NEWARK WEATHER

Ohio Democrats seek audit of Youngstown City Schools


From left, state Reps. Michele Lepore-Hagan of Youngstown, Joe Miller of Amherst and Kent Smith of Euclid.

From left, state Reps. Michele Lepore-Hagan of Youngstown, Joe Miller of Amherst and Kent Smith of Euclid.

State Rep. Michele Lepore-Hagan of Youngstown, D-58th, and two other state representatives are seeking an immediate audit of the three Ohio school districts now led by state-appointed Academic Distress Commissions, including Youngstown’s.

Right now, there’s not enough oversight on commission spending, Lepore-Hagan told Mahoning Matters on Tuesday.

“It concerns me that the finances are not going into the classroom and [instead] into administrative costs,” she said.

The General Assembly enacted HB 70 — colloquially called the “Youngstown Plan” — in 2015, which ultimately placed the three school districts under the control of Academic Distress Commissions, and appointed CEOs to run them.

The state’s latest biennium budget bill, which passed last summer, gave districts a pathway out of state control, requiring them to draft three-year academic improvement plans that will go up for review. The Ohio Department of Education in December accepted the plans submitted by Youngstown City School District and the two other commission-led districts in East Cleveland and Lorain.

The new law requires the state auditor to conduct a one-time performance audit of the school districts at some point during that three-year review. That’s something that hasn’t been done since 2015, Lepore-Hagan said.

But she said she’s concerned the audits may come too late to make them useful for school administrators, who must meet certain benchmarks in their three-year plans in order to regain local control of their districts. Districts that don’t hit enough of those goals will remain under state control.

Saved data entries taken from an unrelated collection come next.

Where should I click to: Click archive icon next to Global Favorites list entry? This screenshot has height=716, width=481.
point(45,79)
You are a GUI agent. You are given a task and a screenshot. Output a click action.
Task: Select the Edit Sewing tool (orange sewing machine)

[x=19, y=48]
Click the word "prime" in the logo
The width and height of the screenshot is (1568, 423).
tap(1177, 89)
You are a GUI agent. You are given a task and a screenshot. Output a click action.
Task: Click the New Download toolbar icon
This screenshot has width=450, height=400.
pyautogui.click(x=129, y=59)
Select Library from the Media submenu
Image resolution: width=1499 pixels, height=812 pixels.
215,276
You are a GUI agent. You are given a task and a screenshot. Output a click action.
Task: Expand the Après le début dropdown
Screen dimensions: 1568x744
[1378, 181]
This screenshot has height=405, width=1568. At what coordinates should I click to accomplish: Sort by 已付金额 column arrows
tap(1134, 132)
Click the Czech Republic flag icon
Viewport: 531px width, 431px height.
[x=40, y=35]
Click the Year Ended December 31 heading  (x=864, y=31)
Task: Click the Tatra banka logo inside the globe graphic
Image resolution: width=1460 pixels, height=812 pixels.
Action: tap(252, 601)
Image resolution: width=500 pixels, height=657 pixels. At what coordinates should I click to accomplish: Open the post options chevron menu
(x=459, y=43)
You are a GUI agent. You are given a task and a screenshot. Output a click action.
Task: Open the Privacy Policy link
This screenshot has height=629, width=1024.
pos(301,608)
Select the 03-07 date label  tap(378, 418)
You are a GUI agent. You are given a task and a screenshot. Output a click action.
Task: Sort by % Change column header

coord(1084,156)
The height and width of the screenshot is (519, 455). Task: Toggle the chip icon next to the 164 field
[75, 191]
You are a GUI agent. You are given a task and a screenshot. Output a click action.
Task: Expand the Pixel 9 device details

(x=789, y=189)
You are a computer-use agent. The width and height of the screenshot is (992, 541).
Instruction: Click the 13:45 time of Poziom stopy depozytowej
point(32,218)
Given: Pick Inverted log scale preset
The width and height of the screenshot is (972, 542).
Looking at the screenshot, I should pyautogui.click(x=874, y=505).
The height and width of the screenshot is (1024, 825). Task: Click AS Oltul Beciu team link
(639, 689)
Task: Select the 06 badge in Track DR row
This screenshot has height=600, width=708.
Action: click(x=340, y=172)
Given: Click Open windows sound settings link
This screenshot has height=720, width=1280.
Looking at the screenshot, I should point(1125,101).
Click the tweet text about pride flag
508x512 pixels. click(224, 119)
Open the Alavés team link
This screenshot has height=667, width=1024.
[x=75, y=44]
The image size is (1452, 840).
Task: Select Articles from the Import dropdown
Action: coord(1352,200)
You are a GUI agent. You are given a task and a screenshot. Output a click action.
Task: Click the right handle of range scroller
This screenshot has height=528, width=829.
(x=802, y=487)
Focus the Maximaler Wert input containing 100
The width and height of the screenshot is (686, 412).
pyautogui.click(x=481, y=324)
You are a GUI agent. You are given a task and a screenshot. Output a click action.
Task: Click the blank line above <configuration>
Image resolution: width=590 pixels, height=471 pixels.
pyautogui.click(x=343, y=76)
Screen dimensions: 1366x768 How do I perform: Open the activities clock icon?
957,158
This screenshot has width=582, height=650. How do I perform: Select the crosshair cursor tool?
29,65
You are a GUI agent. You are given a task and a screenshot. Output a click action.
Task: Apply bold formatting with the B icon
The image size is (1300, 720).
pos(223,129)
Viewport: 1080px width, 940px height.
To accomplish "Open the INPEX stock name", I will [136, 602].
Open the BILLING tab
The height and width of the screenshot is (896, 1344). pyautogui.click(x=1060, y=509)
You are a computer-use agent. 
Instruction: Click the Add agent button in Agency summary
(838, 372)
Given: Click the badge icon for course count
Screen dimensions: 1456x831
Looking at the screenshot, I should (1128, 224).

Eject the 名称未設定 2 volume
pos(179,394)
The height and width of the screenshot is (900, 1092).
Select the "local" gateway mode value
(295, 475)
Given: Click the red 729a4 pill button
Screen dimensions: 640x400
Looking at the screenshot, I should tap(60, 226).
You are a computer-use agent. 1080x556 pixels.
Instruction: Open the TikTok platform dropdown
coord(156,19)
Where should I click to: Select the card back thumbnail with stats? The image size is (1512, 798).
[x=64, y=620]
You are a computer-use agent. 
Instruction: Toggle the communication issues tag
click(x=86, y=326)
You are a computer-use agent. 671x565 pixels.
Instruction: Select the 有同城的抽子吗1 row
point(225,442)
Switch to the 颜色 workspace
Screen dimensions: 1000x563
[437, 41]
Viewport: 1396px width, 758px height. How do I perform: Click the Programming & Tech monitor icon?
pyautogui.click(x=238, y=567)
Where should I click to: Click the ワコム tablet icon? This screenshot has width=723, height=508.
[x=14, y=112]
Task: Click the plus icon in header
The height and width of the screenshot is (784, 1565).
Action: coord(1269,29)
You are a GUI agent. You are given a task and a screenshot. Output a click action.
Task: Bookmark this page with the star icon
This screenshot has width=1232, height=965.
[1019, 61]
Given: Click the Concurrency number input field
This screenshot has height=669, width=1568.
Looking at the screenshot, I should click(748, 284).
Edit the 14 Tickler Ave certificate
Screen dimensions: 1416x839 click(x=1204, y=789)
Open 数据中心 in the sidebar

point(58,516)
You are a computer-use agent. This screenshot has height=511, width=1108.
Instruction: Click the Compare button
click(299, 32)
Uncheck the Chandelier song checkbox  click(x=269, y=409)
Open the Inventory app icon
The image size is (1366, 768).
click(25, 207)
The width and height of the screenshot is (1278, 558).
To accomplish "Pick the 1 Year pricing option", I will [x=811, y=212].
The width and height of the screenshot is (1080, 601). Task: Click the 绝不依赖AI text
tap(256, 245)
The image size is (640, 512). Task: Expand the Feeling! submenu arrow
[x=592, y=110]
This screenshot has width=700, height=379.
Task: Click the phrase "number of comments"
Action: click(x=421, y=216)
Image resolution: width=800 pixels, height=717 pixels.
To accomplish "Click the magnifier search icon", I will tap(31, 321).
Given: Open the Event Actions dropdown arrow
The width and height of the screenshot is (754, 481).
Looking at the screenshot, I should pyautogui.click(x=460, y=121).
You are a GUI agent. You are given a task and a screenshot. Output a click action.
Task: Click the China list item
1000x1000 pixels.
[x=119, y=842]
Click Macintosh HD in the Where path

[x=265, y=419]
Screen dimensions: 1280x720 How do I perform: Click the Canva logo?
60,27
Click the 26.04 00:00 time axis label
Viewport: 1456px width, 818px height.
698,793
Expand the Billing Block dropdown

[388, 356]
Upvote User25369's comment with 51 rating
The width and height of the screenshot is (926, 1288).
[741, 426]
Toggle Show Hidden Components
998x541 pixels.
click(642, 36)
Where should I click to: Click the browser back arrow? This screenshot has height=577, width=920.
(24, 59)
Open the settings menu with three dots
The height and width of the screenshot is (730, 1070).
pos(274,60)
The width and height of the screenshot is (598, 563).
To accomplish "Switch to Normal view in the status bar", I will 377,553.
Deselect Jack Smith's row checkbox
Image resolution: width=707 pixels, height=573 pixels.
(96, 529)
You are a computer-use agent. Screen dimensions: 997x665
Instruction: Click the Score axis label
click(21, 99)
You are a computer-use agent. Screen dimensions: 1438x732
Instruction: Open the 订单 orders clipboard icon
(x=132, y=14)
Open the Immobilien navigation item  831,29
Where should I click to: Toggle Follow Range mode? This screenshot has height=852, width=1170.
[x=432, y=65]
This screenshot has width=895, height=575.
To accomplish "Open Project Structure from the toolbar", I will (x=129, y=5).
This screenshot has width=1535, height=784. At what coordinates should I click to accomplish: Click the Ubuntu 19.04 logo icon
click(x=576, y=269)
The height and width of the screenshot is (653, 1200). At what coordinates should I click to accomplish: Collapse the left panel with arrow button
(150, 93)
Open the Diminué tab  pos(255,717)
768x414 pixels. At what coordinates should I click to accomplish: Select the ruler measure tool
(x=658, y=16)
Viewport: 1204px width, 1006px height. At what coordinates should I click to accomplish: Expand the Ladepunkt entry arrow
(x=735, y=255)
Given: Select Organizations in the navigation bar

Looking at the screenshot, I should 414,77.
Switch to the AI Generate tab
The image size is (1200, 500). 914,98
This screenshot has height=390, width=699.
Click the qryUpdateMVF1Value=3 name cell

Lepore-Hagan said she wants to make sure the money allocated by the commissions is going toward student success, rather than administrative costs. A thorough financial audit will give the locally elected administrators a better idea of how to proceed, she said.

“There have been overall audits, but they’re not detailed — to the point where the school board doesn’t know how many employees there are, what contracts they have, their salaries or just an overview of the financial aspect,” she told Mahoning Matters. “There’s been a lot of conversation from the faculty and teachers and some of the parents about heavy administrative costs and new positions that were implemented since the [commission was installed] in 2015.

“Less money spent in the classrooms, teachers talking about not having enough books, then having to photo-copy sections of the books for themselves at their own expense,” Lepore-Hagan said.

Youngstown Schools CEO Justin Jennings could not immediately be reached to comment Tuesday.

Youngstown City School District financials from fiscal years 2019 and 2021, submitted to the state education department and summarized by Mahoning County Auditor Ralph Meacham’s office, suggest the district now has fewer administrators per pupil than it did two years ago, and it’s also spending less per pupil on administrative and building operation costs and more on instructional costs.

The district’s total expenditure per pupil increased nearly 9% in those two years, from about $18,000 to $19,600, the auditor’s reports show.

Those figures are based around the district’s average daily membership, which is the number of eligible, full-time K-12 students living in the district and is used in the state’s education funding formula. Youngstown’s membership fell 2.75% between 2019 and 2021, according to Meacham’s report.

According to the district’s five-year forecasts, salaries made up 51% of the district’s fiscal year 2021 operating costs, up from 38% in 2019. The district is also spending more on fringe benefits — 24% in 2021, up from 15% in 2019 — and half as much on purchased services — 21% in 2021, down from 45% in 2019.

Lepore-Hagan and state Reps. Joe Miller of Amherst, D-56th, and Kent Smith of Euclid, D-8th, sent a letter to Ohio Auditor Keith Faber on Tuesday, calling for an “immediate audit” of the school districts, a news release states.

“The audit is an essential step toward restoring the public’s trust in the school system that was undermined because HB 70 enabled the [Academic Distress Commissions] and CEOs to avoid scrutiny as they spent, and likely misspent, hundreds of millions of taxpayer dollars. We need to know where those dollars went and why,” Lepore-Hagan said in the release. “The state report cards issued from 2015-2021 clearly indicate the money wasn’t used to educate students.”

House Bill 112, introduced by Lepore-Hagan and Miller in February 2021, and cosponsored by Smith, would have required a performance audit within 90 days after the effective date of the legislation. But that bill stalled in the House’s Primary and Secondary Education Committee. It’s been nearly a year since its introduction, and it’s yet to have a single hearing.

“It was the state of Ohio that took over the Youngstown, Lorain and East Cleveland school districts, so we are asking for the state to provide meaningful oversight of these three districts,” Smith said in the release. “Since local leaders have had their authority removed, it is important that the auditor hold the Columbus-appointed CEOs of these districts accountable.”